1. What is metadata
1.1. Introduction to Metadata
Metadata ( Metadata ), also known as intermediary data and relay data , is the data describing data (data about data), mainly describing the information of data attributes (property) , used to support such as indicating storage location, historical data, resource search , file recording and other functions are called data data.

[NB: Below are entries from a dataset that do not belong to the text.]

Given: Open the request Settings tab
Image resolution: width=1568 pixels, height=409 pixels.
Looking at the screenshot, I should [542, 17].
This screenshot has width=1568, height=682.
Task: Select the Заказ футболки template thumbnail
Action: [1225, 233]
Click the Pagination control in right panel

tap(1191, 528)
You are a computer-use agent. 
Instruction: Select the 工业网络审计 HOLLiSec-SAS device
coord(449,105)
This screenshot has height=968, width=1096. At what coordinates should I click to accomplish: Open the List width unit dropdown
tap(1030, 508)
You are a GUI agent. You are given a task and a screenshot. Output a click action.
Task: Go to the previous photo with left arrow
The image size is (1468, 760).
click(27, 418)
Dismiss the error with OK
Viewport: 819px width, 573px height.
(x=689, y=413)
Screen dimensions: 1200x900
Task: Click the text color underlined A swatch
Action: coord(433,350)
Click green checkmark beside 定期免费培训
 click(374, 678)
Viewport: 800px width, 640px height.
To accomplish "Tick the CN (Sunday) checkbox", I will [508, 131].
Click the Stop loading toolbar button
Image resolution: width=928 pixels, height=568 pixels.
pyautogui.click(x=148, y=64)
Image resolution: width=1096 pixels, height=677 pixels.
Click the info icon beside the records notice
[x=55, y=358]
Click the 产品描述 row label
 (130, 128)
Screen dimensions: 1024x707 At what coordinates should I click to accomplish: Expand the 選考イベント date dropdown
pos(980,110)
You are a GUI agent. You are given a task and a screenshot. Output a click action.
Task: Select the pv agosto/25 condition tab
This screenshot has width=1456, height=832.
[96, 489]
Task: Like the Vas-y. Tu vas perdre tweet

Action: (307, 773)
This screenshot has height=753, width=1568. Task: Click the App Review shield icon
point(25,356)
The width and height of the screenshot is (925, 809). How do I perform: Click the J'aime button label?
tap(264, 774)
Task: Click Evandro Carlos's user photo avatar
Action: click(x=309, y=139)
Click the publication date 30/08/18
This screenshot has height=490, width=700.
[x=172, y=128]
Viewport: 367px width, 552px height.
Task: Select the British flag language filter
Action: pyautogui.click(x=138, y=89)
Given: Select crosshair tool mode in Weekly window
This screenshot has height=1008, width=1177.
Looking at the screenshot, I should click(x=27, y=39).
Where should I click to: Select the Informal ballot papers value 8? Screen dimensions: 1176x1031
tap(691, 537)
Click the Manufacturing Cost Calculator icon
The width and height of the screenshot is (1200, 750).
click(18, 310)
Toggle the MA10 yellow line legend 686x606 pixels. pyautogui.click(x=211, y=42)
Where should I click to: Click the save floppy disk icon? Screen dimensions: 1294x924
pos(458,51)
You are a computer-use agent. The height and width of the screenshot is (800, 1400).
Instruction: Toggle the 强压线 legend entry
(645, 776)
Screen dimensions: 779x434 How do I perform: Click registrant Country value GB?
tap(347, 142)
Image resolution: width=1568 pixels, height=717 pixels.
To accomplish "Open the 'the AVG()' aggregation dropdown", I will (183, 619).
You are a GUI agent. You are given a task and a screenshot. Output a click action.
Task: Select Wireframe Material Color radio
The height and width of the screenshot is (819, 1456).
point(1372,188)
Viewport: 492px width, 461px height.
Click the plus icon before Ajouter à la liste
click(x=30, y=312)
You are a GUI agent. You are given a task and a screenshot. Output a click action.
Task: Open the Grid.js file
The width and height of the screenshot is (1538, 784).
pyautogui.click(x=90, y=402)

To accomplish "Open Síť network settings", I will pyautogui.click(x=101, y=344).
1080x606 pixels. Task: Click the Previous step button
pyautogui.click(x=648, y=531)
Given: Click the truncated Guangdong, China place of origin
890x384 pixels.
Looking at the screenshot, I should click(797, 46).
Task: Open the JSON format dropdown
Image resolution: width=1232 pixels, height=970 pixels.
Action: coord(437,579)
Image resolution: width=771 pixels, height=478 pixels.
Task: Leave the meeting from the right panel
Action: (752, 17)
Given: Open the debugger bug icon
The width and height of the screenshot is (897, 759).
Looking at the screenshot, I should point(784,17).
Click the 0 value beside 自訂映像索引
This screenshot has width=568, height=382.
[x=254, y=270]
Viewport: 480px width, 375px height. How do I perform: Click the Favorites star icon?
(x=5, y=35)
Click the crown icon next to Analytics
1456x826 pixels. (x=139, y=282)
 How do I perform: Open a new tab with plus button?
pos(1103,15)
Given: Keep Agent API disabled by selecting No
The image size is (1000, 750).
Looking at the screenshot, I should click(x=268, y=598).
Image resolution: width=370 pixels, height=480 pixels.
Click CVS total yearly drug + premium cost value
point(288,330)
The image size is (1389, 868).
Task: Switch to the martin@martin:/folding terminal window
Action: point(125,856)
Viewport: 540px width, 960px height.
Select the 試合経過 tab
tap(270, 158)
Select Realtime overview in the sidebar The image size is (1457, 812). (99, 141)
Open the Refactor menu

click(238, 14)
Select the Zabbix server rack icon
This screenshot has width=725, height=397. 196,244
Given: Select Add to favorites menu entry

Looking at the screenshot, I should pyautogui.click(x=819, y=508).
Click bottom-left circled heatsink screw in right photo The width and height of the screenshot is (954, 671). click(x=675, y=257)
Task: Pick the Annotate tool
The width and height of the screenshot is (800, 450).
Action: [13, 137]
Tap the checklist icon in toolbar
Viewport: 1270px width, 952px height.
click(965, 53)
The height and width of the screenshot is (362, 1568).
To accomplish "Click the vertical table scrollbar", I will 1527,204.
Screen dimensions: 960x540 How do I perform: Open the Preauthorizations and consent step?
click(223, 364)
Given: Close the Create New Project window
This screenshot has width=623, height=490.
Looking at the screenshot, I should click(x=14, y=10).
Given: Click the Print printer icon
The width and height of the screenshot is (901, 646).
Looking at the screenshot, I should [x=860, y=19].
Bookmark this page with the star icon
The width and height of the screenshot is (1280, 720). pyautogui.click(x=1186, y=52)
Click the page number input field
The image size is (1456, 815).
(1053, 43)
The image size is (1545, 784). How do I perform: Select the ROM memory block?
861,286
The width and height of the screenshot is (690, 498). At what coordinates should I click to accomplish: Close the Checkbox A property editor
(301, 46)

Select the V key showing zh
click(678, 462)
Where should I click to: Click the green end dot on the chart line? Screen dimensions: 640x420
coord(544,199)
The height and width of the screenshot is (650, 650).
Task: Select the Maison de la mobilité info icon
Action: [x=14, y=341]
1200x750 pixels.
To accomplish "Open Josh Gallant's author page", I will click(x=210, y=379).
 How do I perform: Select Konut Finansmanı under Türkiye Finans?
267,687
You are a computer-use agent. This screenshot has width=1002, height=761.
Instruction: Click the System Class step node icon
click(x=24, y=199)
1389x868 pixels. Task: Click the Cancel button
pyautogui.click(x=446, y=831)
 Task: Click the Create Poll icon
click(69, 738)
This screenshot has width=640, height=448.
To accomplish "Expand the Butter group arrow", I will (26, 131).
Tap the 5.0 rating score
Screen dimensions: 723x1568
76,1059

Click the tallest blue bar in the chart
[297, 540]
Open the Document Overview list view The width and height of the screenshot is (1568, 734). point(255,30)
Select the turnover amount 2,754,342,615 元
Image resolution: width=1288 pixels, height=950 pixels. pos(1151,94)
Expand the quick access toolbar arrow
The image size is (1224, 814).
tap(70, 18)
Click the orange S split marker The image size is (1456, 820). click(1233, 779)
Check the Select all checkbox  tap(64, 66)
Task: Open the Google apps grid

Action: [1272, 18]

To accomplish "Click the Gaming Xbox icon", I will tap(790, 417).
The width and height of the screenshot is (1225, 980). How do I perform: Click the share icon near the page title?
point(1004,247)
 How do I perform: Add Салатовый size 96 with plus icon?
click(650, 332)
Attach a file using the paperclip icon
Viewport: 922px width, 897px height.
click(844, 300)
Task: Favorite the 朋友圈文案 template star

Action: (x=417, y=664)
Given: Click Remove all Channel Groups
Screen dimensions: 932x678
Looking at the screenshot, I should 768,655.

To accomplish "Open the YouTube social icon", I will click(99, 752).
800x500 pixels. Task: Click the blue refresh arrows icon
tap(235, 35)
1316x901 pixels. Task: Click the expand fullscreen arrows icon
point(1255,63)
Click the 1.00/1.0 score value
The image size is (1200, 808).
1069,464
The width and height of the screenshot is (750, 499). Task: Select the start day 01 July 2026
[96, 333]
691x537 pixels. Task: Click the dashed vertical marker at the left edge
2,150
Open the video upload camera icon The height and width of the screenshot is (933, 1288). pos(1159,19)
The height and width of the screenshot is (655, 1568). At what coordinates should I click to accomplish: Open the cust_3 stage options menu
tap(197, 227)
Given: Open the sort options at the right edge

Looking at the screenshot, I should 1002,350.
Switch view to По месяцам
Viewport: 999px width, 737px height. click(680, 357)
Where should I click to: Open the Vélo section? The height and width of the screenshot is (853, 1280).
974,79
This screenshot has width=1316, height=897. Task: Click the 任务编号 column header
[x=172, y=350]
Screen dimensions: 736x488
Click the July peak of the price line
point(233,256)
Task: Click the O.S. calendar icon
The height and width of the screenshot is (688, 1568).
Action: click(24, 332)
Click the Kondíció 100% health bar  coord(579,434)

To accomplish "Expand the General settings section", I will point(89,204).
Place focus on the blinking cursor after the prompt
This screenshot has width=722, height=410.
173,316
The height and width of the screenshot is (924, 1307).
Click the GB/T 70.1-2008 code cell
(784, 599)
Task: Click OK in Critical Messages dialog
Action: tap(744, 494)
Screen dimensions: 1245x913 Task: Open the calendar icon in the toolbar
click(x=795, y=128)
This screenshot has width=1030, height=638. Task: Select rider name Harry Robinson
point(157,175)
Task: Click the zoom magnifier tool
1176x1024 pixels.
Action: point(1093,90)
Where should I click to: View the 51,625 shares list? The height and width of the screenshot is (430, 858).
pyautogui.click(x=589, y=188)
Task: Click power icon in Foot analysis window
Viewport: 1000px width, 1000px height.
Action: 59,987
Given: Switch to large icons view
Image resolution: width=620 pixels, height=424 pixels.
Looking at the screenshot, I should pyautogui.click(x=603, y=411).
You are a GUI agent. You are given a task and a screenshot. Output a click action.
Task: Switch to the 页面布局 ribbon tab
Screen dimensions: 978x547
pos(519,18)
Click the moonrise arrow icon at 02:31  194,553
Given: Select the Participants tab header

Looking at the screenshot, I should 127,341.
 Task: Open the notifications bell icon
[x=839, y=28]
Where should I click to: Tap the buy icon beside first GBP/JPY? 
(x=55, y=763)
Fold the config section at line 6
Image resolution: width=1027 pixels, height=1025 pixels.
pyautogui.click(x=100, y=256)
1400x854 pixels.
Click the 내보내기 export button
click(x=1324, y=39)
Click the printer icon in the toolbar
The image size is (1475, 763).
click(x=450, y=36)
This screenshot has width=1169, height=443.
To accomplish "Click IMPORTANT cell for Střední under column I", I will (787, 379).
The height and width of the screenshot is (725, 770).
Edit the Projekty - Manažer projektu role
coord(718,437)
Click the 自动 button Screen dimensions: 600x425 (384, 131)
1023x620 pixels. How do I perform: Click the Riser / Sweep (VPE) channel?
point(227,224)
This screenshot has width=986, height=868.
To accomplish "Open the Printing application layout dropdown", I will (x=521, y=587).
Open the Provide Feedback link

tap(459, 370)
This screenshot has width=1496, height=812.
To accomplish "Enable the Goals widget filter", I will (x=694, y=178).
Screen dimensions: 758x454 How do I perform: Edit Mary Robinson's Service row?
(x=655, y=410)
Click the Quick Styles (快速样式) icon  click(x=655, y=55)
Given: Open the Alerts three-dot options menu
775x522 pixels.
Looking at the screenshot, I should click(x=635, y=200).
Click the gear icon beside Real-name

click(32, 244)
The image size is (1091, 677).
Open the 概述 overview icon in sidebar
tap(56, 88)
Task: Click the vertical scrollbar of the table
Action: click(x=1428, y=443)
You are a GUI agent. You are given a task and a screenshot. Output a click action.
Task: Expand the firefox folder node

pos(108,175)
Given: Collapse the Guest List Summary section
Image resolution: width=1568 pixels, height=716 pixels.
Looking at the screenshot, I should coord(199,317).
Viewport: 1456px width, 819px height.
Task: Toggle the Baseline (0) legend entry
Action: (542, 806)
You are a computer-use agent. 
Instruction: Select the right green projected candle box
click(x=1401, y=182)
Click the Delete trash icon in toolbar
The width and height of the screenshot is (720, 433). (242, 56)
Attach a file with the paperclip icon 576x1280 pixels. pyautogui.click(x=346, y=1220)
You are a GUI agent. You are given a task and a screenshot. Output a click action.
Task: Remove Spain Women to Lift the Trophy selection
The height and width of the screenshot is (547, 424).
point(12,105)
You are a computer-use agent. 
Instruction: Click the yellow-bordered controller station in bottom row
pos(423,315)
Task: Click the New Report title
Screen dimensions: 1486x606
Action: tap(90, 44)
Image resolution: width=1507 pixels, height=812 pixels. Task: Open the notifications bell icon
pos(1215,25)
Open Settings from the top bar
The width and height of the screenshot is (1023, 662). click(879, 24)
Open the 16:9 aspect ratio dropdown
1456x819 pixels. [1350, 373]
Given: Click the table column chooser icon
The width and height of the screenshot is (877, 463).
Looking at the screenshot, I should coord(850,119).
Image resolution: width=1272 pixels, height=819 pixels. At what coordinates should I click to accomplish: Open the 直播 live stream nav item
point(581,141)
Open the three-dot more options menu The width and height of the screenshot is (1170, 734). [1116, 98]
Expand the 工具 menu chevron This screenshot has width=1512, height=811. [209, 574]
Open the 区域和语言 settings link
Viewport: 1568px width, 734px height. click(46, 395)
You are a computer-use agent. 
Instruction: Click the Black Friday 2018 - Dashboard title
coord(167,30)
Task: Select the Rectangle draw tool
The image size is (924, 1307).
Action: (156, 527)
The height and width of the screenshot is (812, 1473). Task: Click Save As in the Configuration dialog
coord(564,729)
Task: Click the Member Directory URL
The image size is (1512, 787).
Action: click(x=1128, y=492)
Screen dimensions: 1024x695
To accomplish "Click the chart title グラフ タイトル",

1.2. Metadata classification
metadata | content | content source | Support asset management |
---|---|---|---|
technical metadata | surface | mysql,ES,HIVE,clickhouse等 | asset map |
Operation | ETL,DATAX,SQL,QUERY | ||
production metadata | Production | Scheduling system/Yarn | Data Quality, Cost Governance |
business metadata |
Data Warehouse Grading | Modeling specification | Asset value, security governance, standardized governance |
data classification | business | ||
Index Correlation | Indicator system | ||
application information | BI Kanban, data report | ||
Privacy rating | business | ||
derived metadata | storage metering | ClickHouse,ES,HDFS,MQ | Cost Governance, Asset Value |
access metering | SQL-log | ||
Lineage metadata | blood relationship | Flink,DATAX,ETL, | Asset Mapping, Impact Analysis |
field lineage | SQL-Log,HOOK |
2. Why metadata governance is needed
Data specification formulation is more standardized, data quality is improved, data directory structure is clearer, data assets are clearer, and data cost is more controllable!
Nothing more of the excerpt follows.